First, because our kids are under the influence of a somewhat strong-willed, slightly opinionated, and teensy bit stubborn alpha female. Secondly, because our kids are also under the influence of a very godly alpha male who loves said female very much and the two have spent years learning their prospective biblical roles despite the aforementioned traits of said female. They see Daddy open the car door for Mommy but they also know Mommy can open a pickle jar if she needs to. :)
Thirdly, because Mamoune has Haitian breeding on her side. She is strong. Very strong.
But just today, the kids (plus one of our adopted neighborhood kiddos) were playing video games. The girls were up and I must say, even I was a bit embarrassed by their performance. Mamoune spent most of the race with the words "WRONG WAY" flashing on the screen while Jayla had to repeat the same jump over and over and over with the same fatal result. It was inevitable that the boys would seize this opportunity to establish themselves atop the proverbial totem pole.
"Girls stink at this game!" "You don't even know how to ride a motorbike." "Ya'll are the slowest drivers ever!"
I would have smugly pointed out that it is completely illogical to equate a game with actual skill as a motorist and that neither of these two boy creatures has nor ever will acquire a license based on their PlayStation skill level. That's what I would've done. Mamoune chose to go a different direction altogether.
"Well, too bad boys don't even know how to paint their fingernails."
I decided not to share that on Celebrity Apprentice one of the Backstreet Boys actually did paint his fingernails. I hated to poke holes through Mamoune's uh, rock solid and completely rational argument. Plus, the boys may have seen this as a challenge and I'd rather not go there.
5 comments:
cough* cough* you're a little taller. your hands must be a little bigger than mine...

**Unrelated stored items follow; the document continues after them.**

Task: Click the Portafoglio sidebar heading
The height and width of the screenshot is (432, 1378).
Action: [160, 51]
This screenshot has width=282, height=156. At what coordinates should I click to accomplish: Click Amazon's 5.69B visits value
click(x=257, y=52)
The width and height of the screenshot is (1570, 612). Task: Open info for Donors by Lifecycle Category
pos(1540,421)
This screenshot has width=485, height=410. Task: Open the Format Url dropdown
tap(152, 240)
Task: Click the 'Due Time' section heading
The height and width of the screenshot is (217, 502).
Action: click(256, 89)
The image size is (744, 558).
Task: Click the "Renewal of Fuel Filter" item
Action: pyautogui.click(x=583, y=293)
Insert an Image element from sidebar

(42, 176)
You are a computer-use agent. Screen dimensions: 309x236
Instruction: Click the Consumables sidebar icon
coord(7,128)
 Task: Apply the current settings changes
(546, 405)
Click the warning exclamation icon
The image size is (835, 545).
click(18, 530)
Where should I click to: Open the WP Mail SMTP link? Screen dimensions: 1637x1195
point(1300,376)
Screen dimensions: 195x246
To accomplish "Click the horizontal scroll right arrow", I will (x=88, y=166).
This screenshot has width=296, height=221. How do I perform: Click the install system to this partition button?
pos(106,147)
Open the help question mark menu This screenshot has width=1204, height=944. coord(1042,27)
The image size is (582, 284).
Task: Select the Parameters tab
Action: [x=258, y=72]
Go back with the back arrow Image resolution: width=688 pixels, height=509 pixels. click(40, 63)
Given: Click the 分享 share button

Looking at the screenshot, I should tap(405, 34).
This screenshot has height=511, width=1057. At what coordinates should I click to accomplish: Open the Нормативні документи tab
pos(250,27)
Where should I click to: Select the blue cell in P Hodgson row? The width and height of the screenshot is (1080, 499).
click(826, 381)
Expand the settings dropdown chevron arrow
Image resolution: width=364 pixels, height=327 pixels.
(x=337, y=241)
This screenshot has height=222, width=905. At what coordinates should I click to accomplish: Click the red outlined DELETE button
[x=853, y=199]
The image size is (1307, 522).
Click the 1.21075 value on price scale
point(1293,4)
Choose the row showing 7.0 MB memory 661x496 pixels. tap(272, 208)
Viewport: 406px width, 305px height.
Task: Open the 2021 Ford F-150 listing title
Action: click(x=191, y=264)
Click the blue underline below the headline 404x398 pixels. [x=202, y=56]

Finally I looked up Brooke on American Idol. I'll take that as a compliment. Thank you!
That makes me think of a little girl (well, she's not little anymore but she was when she said this) I used to babysit. For some reason there was fierce competition between her and my daughters. She told my kids once that her daddy could pee with his panties on.
They used to play Mariocart back in the day of Super Nintendo and when they picked their driver this little girl said she didn't want the Princess again because that Princess was a bad driver. She didn't relate it back to her controls, she just thought the Princess was a bad driver. Kids are so funny.
the other Amy
I can tell you that Mamoune and her Haitian blood will make her strong until the day she leaves this earth --- the pure moxy of the people is shocking to me. I am pretty sure the scrawniest little Haitian woman could kick my butt in a fight --- and I have huge pipes.
love you
and when i say pipes == i mean arms --- two tickets to the gun show.
Glad you clarified. I thought maybe you meant pipes as in you could scream your lungs out and scare the small but mighty Haitian women.